The Grow Block is a commercial building located at 120-122 West Exchange Street in Owosso, Michigan. It was listed on the National Register of Historic Places in 1985.

==History==
Manderville D. Grow was born in 1831 in the Village of Homer, New York. His mother died in 1843, and the next year his father moved to Atlas, Michigan. In 1854, Manderville Grow married Eliza Mitchell, and the couple moved to Shiawassee County, where they started a sheep-breeding farm. The farm was successful, but in 1887, the Grows decided to move to Owosso. There, he invested in the community's downtown, buying a plot of land at the northeast corner of Exchange and Ball Streets in 1889.

Grow constructed a building on his land in 1890, and was able to nearly immediately rent out the space in the new building. By 1892, the building housed the barbershop of Alexander Johnson, a former slave and Civil War veteran, in the basement. The first floor housed the post office and Ainslie and Company Confectionery, and the second floor housed the Owosso Business College. The hall on the third floor was used for events by the Ladies Library and the "Foresters," a local men's club. Both the Post Office and the Owosso Business College remained in the Grow Block until the 1920s. Other businesses located in the building were the Globe Music and Novelty Company, the Detroit Free Press, and Hall and Sons (dealers in fancy and staple groceries).
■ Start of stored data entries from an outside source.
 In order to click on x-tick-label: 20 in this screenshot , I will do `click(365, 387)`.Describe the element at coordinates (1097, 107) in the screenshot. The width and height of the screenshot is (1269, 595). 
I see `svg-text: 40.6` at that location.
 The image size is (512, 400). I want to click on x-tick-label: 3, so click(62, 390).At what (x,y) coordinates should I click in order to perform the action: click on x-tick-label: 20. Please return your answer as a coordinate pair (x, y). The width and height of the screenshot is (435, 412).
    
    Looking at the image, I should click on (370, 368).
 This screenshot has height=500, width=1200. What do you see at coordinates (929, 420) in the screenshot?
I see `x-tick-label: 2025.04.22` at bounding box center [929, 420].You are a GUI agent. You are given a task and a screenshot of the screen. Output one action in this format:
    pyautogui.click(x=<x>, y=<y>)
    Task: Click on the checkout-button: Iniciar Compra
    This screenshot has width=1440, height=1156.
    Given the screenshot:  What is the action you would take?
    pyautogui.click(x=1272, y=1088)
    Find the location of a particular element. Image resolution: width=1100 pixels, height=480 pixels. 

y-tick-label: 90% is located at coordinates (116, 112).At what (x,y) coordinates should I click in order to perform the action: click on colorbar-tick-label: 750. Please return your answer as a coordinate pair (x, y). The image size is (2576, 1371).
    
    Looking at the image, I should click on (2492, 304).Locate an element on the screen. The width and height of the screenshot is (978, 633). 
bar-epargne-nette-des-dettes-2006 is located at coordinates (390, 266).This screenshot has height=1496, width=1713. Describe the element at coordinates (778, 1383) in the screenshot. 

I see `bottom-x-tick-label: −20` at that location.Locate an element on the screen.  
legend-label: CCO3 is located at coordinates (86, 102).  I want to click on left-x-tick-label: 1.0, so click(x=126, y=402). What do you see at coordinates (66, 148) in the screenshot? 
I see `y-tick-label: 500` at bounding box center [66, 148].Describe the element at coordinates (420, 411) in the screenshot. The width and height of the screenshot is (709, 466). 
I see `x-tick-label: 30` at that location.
In the 1920s, the ownership of the building passed out of the Grow Family, and the space was consolidated into the home of W.C. Hall and Sons Department Store. In 1932, Montgomery Ward took possession of the building, combining it with the next door Duff Building and an additional structure. The building housed Montgomery Wards until the early 1980s. It then stood vacant for one-and-one-half years until it was donated to the City of Owosso. The city resold it in 1983, and it was renovated.

==Description==
The Grow Block a three-story, six bay wide commercial building, measuring forty-four feet by eighty-five feet. It is constructed of red brick in an Italianate design. The front facade contains two storefronts, with wide windows above kick panels, recessed entryways, brick side piers, and a secondary cornice of pressed metal running along the top of the first floor. On the second floor, trabeated, one-over-one, double hung sash windows are in each of the six bays, with rounded-arch windows on the third floor aligned with the second floor windows. A pressed metal cornice with end blocks, brackets, and a free-standing name and date plate runs along the top of the building.